■ **Directions for this task**
Which lines of the entries below run from the one holding "You are a computer-use agent. This" to the one holding "Task: Click the 'Receive", inclusive? Set down exactly those lines and no others.

■ **Extracted entries**

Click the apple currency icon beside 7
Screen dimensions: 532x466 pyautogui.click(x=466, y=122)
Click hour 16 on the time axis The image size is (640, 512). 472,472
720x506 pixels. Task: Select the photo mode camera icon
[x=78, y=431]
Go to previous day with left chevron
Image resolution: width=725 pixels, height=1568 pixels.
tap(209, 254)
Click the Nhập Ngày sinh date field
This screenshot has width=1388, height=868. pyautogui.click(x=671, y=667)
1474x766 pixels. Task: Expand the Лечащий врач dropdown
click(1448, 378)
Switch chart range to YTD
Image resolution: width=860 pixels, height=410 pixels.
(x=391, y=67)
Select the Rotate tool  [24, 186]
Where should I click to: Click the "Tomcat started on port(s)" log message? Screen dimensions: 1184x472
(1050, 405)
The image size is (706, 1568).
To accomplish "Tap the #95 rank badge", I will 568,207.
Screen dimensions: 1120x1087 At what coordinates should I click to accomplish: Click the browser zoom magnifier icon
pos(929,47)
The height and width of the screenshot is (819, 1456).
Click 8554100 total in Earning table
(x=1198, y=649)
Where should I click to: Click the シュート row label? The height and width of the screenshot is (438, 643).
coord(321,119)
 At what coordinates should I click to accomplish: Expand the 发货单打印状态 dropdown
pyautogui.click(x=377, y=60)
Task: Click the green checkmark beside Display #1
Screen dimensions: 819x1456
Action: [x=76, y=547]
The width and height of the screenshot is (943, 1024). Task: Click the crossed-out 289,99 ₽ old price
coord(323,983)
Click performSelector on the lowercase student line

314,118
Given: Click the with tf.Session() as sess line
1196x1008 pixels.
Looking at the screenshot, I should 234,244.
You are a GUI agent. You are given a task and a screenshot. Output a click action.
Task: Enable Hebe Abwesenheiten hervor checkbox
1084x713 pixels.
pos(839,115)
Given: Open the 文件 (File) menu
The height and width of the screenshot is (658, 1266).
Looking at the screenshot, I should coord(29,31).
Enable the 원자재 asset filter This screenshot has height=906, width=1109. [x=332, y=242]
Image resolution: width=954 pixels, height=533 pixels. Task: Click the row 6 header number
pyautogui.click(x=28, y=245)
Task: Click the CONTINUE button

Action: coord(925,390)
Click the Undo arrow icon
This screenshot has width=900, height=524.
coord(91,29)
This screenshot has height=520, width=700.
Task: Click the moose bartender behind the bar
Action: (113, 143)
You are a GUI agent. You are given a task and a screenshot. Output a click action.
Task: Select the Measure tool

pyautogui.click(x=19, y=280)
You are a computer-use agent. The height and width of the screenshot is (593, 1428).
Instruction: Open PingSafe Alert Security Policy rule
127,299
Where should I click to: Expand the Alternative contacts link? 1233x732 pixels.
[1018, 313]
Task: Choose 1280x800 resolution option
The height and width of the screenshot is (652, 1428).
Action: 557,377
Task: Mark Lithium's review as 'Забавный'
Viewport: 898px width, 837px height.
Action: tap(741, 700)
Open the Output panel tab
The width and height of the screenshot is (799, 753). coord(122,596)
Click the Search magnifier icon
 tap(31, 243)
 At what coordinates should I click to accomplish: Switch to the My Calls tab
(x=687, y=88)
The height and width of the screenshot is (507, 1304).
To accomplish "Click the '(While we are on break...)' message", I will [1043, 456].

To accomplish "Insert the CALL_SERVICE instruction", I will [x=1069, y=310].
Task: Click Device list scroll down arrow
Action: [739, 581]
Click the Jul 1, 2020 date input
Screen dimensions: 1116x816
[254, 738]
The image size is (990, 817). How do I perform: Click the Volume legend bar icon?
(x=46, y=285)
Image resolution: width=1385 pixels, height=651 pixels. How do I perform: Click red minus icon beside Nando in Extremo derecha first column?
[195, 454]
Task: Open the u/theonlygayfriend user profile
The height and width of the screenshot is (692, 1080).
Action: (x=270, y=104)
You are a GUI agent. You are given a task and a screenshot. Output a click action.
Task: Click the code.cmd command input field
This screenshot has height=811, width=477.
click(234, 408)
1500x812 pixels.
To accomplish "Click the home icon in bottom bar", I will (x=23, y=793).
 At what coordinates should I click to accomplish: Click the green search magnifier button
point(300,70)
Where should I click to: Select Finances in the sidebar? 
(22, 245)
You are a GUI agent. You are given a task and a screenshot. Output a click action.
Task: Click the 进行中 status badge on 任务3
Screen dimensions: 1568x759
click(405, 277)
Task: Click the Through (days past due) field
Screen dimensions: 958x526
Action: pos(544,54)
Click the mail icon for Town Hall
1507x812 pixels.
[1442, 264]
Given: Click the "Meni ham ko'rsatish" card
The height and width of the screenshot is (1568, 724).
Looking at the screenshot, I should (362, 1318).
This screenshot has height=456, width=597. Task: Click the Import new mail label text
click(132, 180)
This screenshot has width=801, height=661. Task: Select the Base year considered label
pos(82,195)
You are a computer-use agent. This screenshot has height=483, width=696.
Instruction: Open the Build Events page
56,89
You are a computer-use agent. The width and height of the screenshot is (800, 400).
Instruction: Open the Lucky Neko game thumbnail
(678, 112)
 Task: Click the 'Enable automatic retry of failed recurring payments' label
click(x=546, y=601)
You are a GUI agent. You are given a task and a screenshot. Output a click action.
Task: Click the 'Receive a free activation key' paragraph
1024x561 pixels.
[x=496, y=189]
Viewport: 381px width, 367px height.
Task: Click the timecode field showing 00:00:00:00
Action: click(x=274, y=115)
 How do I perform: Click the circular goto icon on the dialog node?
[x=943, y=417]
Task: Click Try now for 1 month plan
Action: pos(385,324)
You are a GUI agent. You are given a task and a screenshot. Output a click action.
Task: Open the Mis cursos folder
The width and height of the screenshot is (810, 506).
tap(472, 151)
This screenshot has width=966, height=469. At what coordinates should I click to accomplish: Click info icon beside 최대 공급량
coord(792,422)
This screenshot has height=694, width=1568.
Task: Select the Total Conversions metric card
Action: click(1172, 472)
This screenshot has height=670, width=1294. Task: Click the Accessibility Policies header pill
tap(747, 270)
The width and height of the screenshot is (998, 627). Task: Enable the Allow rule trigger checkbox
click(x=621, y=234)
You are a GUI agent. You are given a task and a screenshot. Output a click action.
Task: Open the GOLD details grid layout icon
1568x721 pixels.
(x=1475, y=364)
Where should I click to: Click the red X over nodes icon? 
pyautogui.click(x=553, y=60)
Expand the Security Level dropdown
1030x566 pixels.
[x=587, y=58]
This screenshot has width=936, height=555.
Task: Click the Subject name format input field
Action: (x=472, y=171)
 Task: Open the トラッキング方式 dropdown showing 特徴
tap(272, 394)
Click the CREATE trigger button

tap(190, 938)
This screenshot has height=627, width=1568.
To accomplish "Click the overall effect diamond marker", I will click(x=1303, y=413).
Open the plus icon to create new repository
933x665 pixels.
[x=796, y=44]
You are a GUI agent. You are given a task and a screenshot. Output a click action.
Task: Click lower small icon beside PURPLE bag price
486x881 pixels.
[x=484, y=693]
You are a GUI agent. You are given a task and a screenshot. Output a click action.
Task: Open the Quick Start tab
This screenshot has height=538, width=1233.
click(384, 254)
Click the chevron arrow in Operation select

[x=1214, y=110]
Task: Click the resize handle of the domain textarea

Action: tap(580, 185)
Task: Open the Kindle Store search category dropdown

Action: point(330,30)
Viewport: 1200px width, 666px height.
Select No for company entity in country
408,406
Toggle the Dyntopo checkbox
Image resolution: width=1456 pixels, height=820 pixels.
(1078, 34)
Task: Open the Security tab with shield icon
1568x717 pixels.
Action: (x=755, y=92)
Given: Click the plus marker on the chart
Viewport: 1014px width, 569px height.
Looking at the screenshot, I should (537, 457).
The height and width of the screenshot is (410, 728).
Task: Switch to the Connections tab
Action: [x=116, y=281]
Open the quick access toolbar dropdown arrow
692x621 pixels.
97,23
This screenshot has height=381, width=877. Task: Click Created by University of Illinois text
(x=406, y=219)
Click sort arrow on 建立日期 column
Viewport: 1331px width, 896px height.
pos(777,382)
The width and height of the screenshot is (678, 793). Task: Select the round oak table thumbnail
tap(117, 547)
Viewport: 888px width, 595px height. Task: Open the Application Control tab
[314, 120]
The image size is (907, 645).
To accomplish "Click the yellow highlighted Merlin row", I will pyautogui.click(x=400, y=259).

■ **Expected answer**
You are a computer-use agent. This screenshot has height=483, width=696.
Instruction: Open the Build Events page
56,89
You are a computer-use agent. The width and height of the screenshot is (800, 400).
Instruction: Open the Lucky Neko game thumbnail
(678, 112)
 Task: Click the 'Enable automatic retry of failed recurring payments' label
click(x=546, y=601)
You are a GUI agent. You are given a task and a screenshot. Output a click action.
Task: Click the 'Receive a free activation key' paragraph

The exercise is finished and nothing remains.